Search code examples
mysqlperformancenormalizationload-data-infile

Loading flatfiles into a normalized MySQL database


What is the fastest way to load data from flatfiles into a MySQL database, and then create the relations between the tables via foreign keys?

For example... I have a flat file in the format:

[INDIVIDUAL]   [POP]  [MARKER]  [GENOTYPE]

"INDIVIDUAL1", "CEU", "rs55555","AA"  
"INDIVIDUAL1", "CEU", "rs535454","GA"  
"INDIVIDUAL1", "CEU", "rs555566","AT"  
"INDIVIDUAL1", "CEU", "rs12345","TT"  
...  
"INDIVIDUAL2", "JPT", "rs55555","AT"  

Which I need to load into four tables:

IND (id,fk_pop,name)  
POP (id,population)  
MARKER (id,rsid)  
GENOTYPE (id,fk_ind,fk_rsid,call)  

Specifically, how does one populate the foreign keys in a way that scales? The figures are in the range of 1000+ individuals, each with 1 million+ genotypes.


Solution

  • There is a simpler way.

    First, make sure you have a UNIQUE constraint on those columns that should have one (name, population, rsid).

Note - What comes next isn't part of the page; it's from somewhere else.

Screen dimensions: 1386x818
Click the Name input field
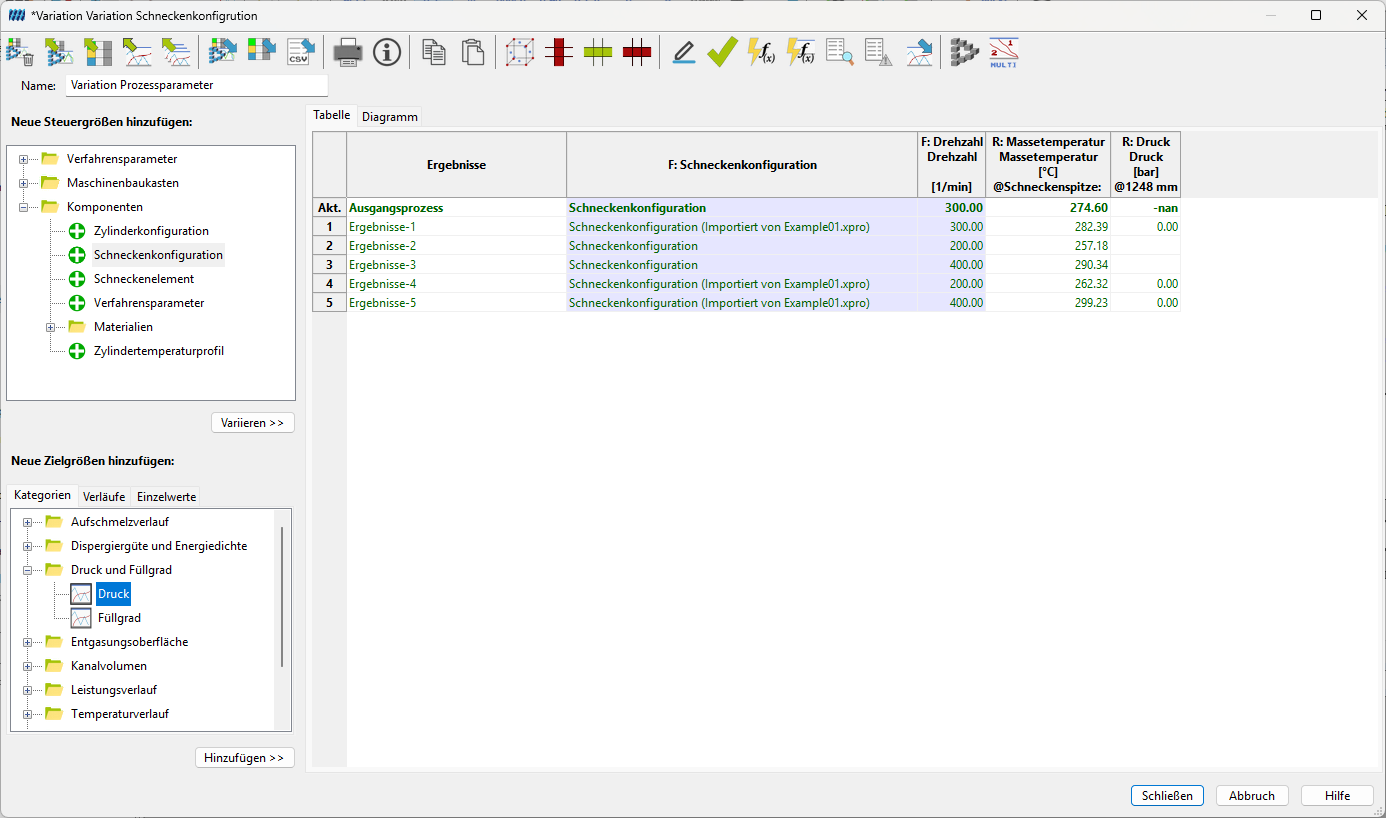[x=197, y=85]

    Then use something like the following:

     LOAD DATA INFILE 'data.txt' IGNORE INTO TABLE POP FIELDS TERMINATED BY ','
        ENCLOSED BY '"' LINES TERMINATED BY '\n' IGNORE 1 LINES 
        (@name, population, @rsid, @call);
     LOAD DATA INFILE 'data.txt' IGNORE INTO TABLE MARKER FIELDS TERMINATED BY ',' 
        ENCLOSED BY '"' LINES TERMINATED BY '\n' IGNORE 1 LINES 
        (@name, @population, rsid, @call);
     LOAD DATA INFILE 'data.txt' IGNORE INTO TABLE IND FIELDS TERMINATED BY ',' 
        ENCLOSED BY '"' LINES TERMINATED BY '\n' IGNORE 1 LINES 
        (name, @population, @rsid, @call) 
        SET fk_pop = (SELECT id FROM POP WHERE population = @population);
     LOAD DATA INFILE 'data.txt' IGNORE INTO TABLE GENOTYPE FIELDS TERMINATED BY ',' 
        ENCLOSED BY '"' LINES TERMINATED BY '\n' IGNORE 1 LINES 
        (@name, @population, @rsid, call)
        SET fk_ind = (SELECT id FROM IND where name = @name),
        fk_rsid = (SELECT id FROM MARKER where rsid = @rsid);
    

    Note where the @ is used to indicate variables, rather than column names. In the first 2 LOAD DATAs, these are just used to ignore data. In the second 2, they are used to look up the foreign keys.

    Might not be very fast, mind :).